** BEGIN Document passage **

And yes, in answer to Adrian, you can get queues where the M49 joins the M5 on summer Friday/Saturday, but they wouldn't affect commuters from Wales using the new M49 junction.   

As a commuter to Aztec West, the point I was trying to make is that it is the jammed up section of the M4 around Newport (typically from J28 to J23a) is what makes the train an attractive mode for me to travel to work.  Park and ride at STJ or Pilning wouldn't help me, but a station at Aztec West would.  The other thing that would make a difference is an increase in the frequency of the stopping service to half hourly or better.  Although I have no evidence, I would expect it is particularly people working in North Bristol who are buying houses in Wales and commuting over the bridge.

I first commuted over the old Severn Bridge in the early 1990s, and jams were the exception rather than the rule.  It doesn't take much to cause gridlock now, and with the projected growth following the removal of the tolls I reckon the jams will continue to get steadily worse, and there will be more and more people like me who aim to avoid using the M4 altogether for the peak hour commute.

** END Document passage **
** BEGIN Dataset excerpt **

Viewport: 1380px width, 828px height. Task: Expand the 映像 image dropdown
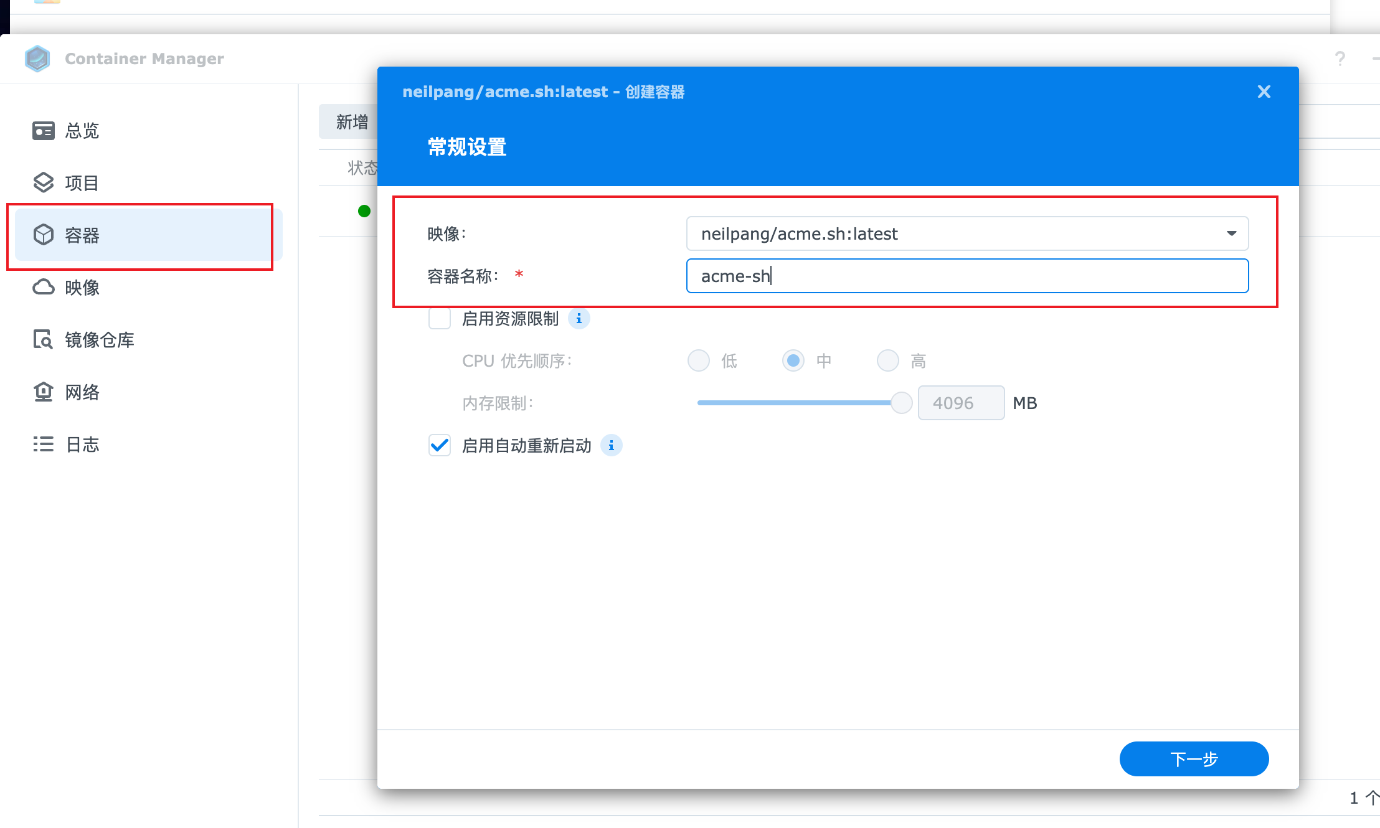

** END Dataset excerpt **

### [Actions to take]
• 1. Please decide whether each statement below agrees with the Severn Bridge commuting post, answering yes or no and quoting the words from the post that settle it. (a) The writer says a park and ride at Pilning would help them. (b) When the writer first commuted over the old Severn Bridge, jams were uncommon. (c) The writer has evidence that people working in North Bristol are buying houses in Wales.
• 2. Write the next few sentences of the Severn Bridge commuting post, picking up after its final sentence.

### [Responses in order]
• 1.
(a) No: "Park and ride at STJ or Pilning wouldn't help me"
(b) Yes: "jams were the exception rather than the rule"
(c) No: "Although I have no evidence"

• 2.
I do think there is a good case for adding more parking space at Severn Tunnel Junction on the south side of the tracks, but I reckon this will be of most benefit to people living in the Magor / Caldicot / Usk area who need to travel to central Bristol.   The new open access operator might consider stopping their trains at Severn Tunnel Junction too.  It's not convenient to get from STJ to London - except when the 0730 Cardiff - Portsmouth is short-formed and the 0629 SWA - PAD routinely stops there.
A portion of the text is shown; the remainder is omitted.